REQUIREMENT:
Write out every record again, exactly.

Records from a data source
________________________________________
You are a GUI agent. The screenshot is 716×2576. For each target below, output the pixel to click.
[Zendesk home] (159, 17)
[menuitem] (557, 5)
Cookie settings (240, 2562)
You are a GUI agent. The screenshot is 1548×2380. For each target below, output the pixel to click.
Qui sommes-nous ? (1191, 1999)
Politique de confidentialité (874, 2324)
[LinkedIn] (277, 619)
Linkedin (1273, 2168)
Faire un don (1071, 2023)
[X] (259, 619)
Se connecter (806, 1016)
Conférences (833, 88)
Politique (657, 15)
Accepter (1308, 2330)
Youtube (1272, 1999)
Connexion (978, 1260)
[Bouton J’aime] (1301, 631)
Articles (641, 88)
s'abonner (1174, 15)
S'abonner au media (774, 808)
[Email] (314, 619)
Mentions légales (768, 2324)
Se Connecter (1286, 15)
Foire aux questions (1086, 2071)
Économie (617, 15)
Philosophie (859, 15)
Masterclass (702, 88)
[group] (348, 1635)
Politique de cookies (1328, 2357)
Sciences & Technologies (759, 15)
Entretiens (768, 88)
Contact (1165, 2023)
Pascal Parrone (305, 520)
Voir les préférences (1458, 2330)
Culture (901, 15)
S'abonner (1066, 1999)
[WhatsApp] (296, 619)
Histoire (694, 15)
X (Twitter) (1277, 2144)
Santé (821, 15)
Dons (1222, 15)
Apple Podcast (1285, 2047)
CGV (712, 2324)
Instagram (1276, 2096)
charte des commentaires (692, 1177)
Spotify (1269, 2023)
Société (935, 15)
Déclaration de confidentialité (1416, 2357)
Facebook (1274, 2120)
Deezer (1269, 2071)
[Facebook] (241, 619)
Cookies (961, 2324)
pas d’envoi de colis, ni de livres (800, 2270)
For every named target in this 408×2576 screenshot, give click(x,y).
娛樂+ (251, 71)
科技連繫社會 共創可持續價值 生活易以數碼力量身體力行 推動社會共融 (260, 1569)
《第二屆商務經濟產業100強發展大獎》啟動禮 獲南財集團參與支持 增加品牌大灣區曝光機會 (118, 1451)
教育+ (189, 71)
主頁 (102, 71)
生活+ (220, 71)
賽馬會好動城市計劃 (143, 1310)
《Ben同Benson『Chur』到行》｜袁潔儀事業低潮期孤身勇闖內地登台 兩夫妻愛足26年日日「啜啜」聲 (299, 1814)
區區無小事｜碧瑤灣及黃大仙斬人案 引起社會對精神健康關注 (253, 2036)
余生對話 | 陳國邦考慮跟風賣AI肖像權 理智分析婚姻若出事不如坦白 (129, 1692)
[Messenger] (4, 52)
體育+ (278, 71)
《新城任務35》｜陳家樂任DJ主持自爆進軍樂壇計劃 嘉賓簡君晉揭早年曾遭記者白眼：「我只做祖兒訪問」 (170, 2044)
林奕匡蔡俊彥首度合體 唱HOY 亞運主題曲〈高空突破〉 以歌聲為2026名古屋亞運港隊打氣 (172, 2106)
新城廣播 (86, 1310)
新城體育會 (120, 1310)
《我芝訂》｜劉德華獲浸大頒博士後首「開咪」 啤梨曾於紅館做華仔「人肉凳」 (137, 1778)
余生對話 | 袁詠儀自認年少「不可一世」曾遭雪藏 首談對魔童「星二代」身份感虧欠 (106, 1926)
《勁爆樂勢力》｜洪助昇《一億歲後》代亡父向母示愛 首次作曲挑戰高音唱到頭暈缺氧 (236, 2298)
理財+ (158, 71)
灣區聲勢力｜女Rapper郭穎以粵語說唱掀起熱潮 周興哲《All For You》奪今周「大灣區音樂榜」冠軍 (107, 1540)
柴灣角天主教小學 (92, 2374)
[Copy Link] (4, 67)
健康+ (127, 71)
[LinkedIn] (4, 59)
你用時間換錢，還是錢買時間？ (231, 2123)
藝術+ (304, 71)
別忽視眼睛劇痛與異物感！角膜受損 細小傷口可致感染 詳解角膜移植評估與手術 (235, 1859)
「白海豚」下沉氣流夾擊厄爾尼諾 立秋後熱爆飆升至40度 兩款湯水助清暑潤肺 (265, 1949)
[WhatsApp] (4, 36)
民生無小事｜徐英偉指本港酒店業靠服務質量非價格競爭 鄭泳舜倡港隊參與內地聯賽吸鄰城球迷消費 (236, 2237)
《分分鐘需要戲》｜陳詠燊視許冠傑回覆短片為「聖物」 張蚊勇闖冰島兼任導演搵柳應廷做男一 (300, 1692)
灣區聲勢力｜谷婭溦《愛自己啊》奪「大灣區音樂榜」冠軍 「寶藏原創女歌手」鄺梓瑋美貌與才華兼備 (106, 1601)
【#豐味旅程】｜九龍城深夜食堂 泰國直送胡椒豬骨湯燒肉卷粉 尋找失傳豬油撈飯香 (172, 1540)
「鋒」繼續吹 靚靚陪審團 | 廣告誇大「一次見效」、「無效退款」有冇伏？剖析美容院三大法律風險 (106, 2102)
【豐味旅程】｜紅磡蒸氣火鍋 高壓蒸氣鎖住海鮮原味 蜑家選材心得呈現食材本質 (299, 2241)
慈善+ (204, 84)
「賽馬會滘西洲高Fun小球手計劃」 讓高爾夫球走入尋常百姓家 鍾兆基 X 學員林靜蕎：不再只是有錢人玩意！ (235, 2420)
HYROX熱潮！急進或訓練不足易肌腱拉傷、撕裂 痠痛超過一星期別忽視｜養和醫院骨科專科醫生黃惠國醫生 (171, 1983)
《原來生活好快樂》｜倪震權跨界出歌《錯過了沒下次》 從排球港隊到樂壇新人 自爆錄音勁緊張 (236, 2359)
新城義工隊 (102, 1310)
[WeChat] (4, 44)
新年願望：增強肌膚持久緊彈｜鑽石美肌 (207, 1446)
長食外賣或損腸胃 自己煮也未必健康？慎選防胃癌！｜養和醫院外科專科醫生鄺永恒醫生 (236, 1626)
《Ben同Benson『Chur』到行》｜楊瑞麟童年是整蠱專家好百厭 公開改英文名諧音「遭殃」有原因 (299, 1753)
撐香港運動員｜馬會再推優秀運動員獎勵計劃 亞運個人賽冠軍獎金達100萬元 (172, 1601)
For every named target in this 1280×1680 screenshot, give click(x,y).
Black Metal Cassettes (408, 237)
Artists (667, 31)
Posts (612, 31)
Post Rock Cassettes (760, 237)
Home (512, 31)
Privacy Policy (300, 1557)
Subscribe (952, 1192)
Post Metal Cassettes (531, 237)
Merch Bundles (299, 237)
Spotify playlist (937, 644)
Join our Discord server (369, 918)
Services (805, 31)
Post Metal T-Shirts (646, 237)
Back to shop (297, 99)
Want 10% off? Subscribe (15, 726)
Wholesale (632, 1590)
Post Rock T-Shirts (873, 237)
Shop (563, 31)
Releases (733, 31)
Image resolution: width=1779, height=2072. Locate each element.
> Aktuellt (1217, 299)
________________________________________
RESULT OF THE TASK:
You are a GUI agent. The screenshot is 716×2576. For each target below, output the pixel to click.
[Zendesk home] (159, 17)
[menuitem] (557, 5)
Cookie settings (240, 2562)
You are a GUI agent. The screenshot is 1548×2380. For each target below, output the pixel to click.
Qui sommes-nous ? (1191, 1999)
Politique de confidentialité (874, 2324)
[LinkedIn] (277, 619)
Linkedin (1273, 2168)
Faire un don (1071, 2023)
[X] (259, 619)
Se connecter (806, 1016)
Conférences (833, 88)
Politique (657, 15)
Accepter (1308, 2330)
Youtube (1272, 1999)
Connexion (978, 1260)
[Bouton J’aime] (1301, 631)
Articles (641, 88)
s'abonner (1174, 15)
S'abonner au media (774, 808)
[Email] (314, 619)
Mentions légales (768, 2324)
Se Connecter (1286, 15)
Foire aux questions (1086, 2071)
Économie (617, 15)
Philosophie (859, 15)
Masterclass (702, 88)
[group] (348, 1635)
Politique de cookies (1328, 2357)
Sciences & Technologies (759, 15)
Entretiens (768, 88)
Contact (1165, 2023)
Pascal Parrone (305, 520)
Voir les préférences (1458, 2330)
Culture (901, 15)
S'abonner (1066, 1999)
[WhatsApp] (296, 619)
Histoire (694, 15)
X (Twitter) (1277, 2144)
Santé (821, 15)
Dons (1222, 15)
Apple Podcast (1285, 2047)
CGV (712, 2324)
Instagram (1276, 2096)
charte des commentaires (692, 1177)
Spotify (1269, 2023)
Société (935, 15)
Déclaration de confidentialité (1416, 2357)
Facebook (1274, 2120)
Deezer (1269, 2071)
[Facebook] (241, 619)
Cookies (961, 2324)
pas d’envoi de colis, ni de livres (800, 2270)
For every named target in this 408×2576 screenshot, give click(x,y).
娛樂+ (251, 71)
科技連繫社會 共創可持續價值 生活易以數碼力量身體力行 推動社會共融 (260, 1569)
《第二屆商務經濟產業100強發展大獎》啟動禮 獲南財集團參與支持 增加品牌大灣區曝光機會 (118, 1451)
教育+ (189, 71)
主頁 (102, 71)
生活+ (220, 71)
賽馬會好動城市計劃 (143, 1310)
《Ben同Benson『Chur』到行》｜袁潔儀事業低潮期孤身勇闖內地登台 兩夫妻愛足26年日日「啜啜」聲 (299, 1814)
區區無小事｜碧瑤灣及黃大仙斬人案 引起社會對精神健康關注 (253, 2036)
余生對話 | 陳國邦考慮跟風賣AI肖像權 理智分析婚姻若出事不如坦白 (129, 1692)
[Messenger] (4, 52)
體育+ (278, 71)
《新城任務35》｜陳家樂任DJ主持自爆進軍樂壇計劃 嘉賓簡君晉揭早年曾遭記者白眼：「我只做祖兒訪問」 (170, 2044)
林奕匡蔡俊彥首度合體 唱HOY 亞運主題曲〈高空突破〉 以歌聲為2026名古屋亞運港隊打氣 (172, 2106)
新城廣播 (86, 1310)
新城體育會 (120, 1310)
《我芝訂》｜劉德華獲浸大頒博士後首「開咪」 啤梨曾於紅館做華仔「人肉凳」 (137, 1778)
余生對話 | 袁詠儀自認年少「不可一世」曾遭雪藏 首談對魔童「星二代」身份感虧欠 (106, 1926)
《勁爆樂勢力》｜洪助昇《一億歲後》代亡父向母示愛 首次作曲挑戰高音唱到頭暈缺氧 (236, 2298)
理財+ (158, 71)
灣區聲勢力｜女Rapper郭穎以粵語說唱掀起熱潮 周興哲《All For You》奪今周「大灣區音樂榜」冠軍 (107, 1540)
柴灣角天主教小學 (92, 2374)
[Copy Link] (4, 67)
健康+ (127, 71)
[LinkedIn] (4, 59)
你用時間換錢，還是錢買時間？ (231, 2123)
藝術+ (304, 71)
別忽視眼睛劇痛與異物感！角膜受損 細小傷口可致感染 詳解角膜移植評估與手術 (235, 1859)
「白海豚」下沉氣流夾擊厄爾尼諾 立秋後熱爆飆升至40度 兩款湯水助清暑潤肺 (265, 1949)
[WhatsApp] (4, 36)
民生無小事｜徐英偉指本港酒店業靠服務質量非價格競爭 鄭泳舜倡港隊參與內地聯賽吸鄰城球迷消費 (236, 2237)
《分分鐘需要戲》｜陳詠燊視許冠傑回覆短片為「聖物」 張蚊勇闖冰島兼任導演搵柳應廷做男一 (300, 1692)
灣區聲勢力｜谷婭溦《愛自己啊》奪「大灣區音樂榜」冠軍 「寶藏原創女歌手」鄺梓瑋美貌與才華兼備 (106, 1601)
【#豐味旅程】｜九龍城深夜食堂 泰國直送胡椒豬骨湯燒肉卷粉 尋找失傳豬油撈飯香 (172, 1540)
「鋒」繼續吹 靚靚陪審團 | 廣告誇大「一次見效」、「無效退款」有冇伏？剖析美容院三大法律風險 (106, 2102)
【豐味旅程】｜紅磡蒸氣火鍋 高壓蒸氣鎖住海鮮原味 蜑家選材心得呈現食材本質 (299, 2241)
慈善+ (204, 84)
「賽馬會滘西洲高Fun小球手計劃」 讓高爾夫球走入尋常百姓家 鍾兆基 X 學員林靜蕎：不再只是有錢人玩意！ (235, 2420)
HYROX熱潮！急進或訓練不足易肌腱拉傷、撕裂 痠痛超過一星期別忽視｜養和醫院骨科專科醫生黃惠國醫生 (171, 1983)
《原來生活好快樂》｜倪震權跨界出歌《錯過了沒下次》 從排球港隊到樂壇新人 自爆錄音勁緊張 (236, 2359)
新城義工隊 (102, 1310)
[WeChat] (4, 44)
新年願望：增強肌膚持久緊彈｜鑽石美肌 (207, 1446)
長食外賣或損腸胃 自己煮也未必健康？慎選防胃癌！｜養和醫院外科專科醫生鄺永恒醫生 (236, 1626)
《Ben同Benson『Chur』到行》｜楊瑞麟童年是整蠱專家好百厭 公開改英文名諧音「遭殃」有原因 (299, 1753)
撐香港運動員｜馬會再推優秀運動員獎勵計劃 亞運個人賽冠軍獎金達100萬元 (172, 1601)
For every named target in this 1280×1680 screenshot, give click(x,y).
Black Metal Cassettes (408, 237)
Artists (667, 31)
Posts (612, 31)
Post Rock Cassettes (760, 237)
Home (512, 31)
Privacy Policy (300, 1557)
Subscribe (952, 1192)
Post Metal Cassettes (531, 237)
Merch Bundles (299, 237)
Spotify playlist (937, 644)
Join our Discord server (369, 918)
Services (805, 31)
Post Metal T-Shirts (646, 237)
Back to shop (297, 99)
Want 10% off? Subscribe (15, 726)
Wholesale (632, 1590)
Post Rock T-Shirts (873, 237)
Shop (563, 31)
Releases (733, 31)
Image resolution: width=1779, height=2072. Locate each element.
> Aktuellt (1217, 299)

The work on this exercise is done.